What truly slows down AI-powered programming isn’t usually the model’s inability to write code—it’s that the model must re-guess your project’s conventions every single time:
- npm or pnpm?
- What’s the test command?
- Which directories are off-limits?
- Where’s the production deployment script?
- What’s the API style?
- Should code comments be in Chinese?
CLAUDE.md is where you explicitly document those project conventions. Claude Code reads this memory file during your session—so subsequent tasks align more closely with your project.
The most valuable part of CLAUDE.md isn’t slogans or platitudes—it’s concrete, real-world rules:
- Which directories must never be modified
- Which command verifies correctness
- What must be checked before release
- Which business logic requires extra caution
Treat it like an onboarding document for a new teammate. Whatever a colleague needs to know on their first day entering the repo—Claude Code needs to know exactly that, too. That’s how memory files stay functional—not decorative.
Start with /init to Generate a Draft
Once you open Claude Code in your project root directory, run:
When maintaining your memory file, prioritize clarity on:
- Project structure
- Test commands
- Forbidden modification zones
- Commit formatting standards
- Deployment workflow
Only then can follow-up tasks remain consistent.
/init
As noted in the official command documentation, /init generates a starter version of CLAUDE.md the first time you enter a repository—and /memory lets you fine-tune it afterward. You can write it manually, but beginners will save time using /init: it auto-analyzes your project structure and drafts an initial version.
But don’t trust the generated draft outright. Open the file and revise every line to reflect rules you genuinely intend to enforce long-term.
A Practical CLAUDE.md Template
Here’s the structure I commonly use:
When learning “CLAUDE.md Memory Files: Teaching Claude Code Your Project Conventions”, start with a small, reproducible scenario you control. Then review the related concepts and step-by-step exercises.

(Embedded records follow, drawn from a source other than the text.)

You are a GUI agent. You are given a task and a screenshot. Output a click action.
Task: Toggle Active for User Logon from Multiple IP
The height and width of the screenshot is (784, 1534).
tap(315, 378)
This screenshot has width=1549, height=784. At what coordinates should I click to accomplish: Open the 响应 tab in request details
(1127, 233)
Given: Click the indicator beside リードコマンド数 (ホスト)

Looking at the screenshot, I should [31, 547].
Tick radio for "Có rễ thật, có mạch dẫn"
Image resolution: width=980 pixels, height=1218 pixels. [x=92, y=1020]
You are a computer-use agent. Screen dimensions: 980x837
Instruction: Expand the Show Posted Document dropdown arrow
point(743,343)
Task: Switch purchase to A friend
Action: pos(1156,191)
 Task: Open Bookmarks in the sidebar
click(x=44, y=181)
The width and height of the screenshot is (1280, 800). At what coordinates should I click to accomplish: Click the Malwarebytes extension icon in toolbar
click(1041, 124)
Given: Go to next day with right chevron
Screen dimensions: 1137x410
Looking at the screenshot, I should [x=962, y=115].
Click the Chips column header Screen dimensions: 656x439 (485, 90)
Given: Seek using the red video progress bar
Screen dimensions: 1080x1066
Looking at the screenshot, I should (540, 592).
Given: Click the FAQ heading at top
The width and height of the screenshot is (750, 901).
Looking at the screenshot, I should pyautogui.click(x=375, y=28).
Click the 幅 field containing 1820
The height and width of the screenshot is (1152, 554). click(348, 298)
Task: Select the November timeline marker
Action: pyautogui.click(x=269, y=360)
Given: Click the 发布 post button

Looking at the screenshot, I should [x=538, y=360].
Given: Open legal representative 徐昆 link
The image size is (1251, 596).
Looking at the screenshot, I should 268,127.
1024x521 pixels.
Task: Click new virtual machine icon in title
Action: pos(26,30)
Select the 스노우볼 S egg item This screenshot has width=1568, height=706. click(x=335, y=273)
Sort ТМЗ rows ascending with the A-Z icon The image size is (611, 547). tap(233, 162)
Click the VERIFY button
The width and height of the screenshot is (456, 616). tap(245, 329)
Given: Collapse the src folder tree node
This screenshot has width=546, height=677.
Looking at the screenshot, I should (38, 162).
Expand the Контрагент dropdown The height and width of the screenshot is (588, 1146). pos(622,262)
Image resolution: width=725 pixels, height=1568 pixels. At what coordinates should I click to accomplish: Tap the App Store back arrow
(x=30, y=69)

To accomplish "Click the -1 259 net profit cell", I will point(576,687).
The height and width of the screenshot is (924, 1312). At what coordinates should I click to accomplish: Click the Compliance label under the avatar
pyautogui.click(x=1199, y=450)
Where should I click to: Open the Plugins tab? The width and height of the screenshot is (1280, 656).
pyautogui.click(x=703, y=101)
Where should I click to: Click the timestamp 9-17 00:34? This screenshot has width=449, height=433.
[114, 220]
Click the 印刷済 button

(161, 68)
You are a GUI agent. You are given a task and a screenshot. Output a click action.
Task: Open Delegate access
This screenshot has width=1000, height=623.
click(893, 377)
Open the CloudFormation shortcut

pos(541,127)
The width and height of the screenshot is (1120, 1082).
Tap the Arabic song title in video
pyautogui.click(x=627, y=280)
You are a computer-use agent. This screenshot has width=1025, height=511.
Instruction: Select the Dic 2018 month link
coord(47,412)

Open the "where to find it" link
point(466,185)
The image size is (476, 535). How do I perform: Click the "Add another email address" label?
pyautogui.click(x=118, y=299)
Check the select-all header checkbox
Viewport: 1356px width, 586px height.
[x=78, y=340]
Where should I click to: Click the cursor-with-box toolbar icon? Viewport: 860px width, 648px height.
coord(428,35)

After reading, restate everything using your own example.
# Project Notes
## Tech stack
- Frontend: Next.js / React / TypeScript
- Styling: Tailwind CSS
- Content: Markdown files under content/
## Commands
- Install: npm install
- Dev: npm run dev
- Build: npm run build
## Working rules
- Do not edit .env files, API keys, certificates, or auto-generated folders.
- Prefer small, narrowly scoped changes.
- Run `npm run build` before marking a task as complete.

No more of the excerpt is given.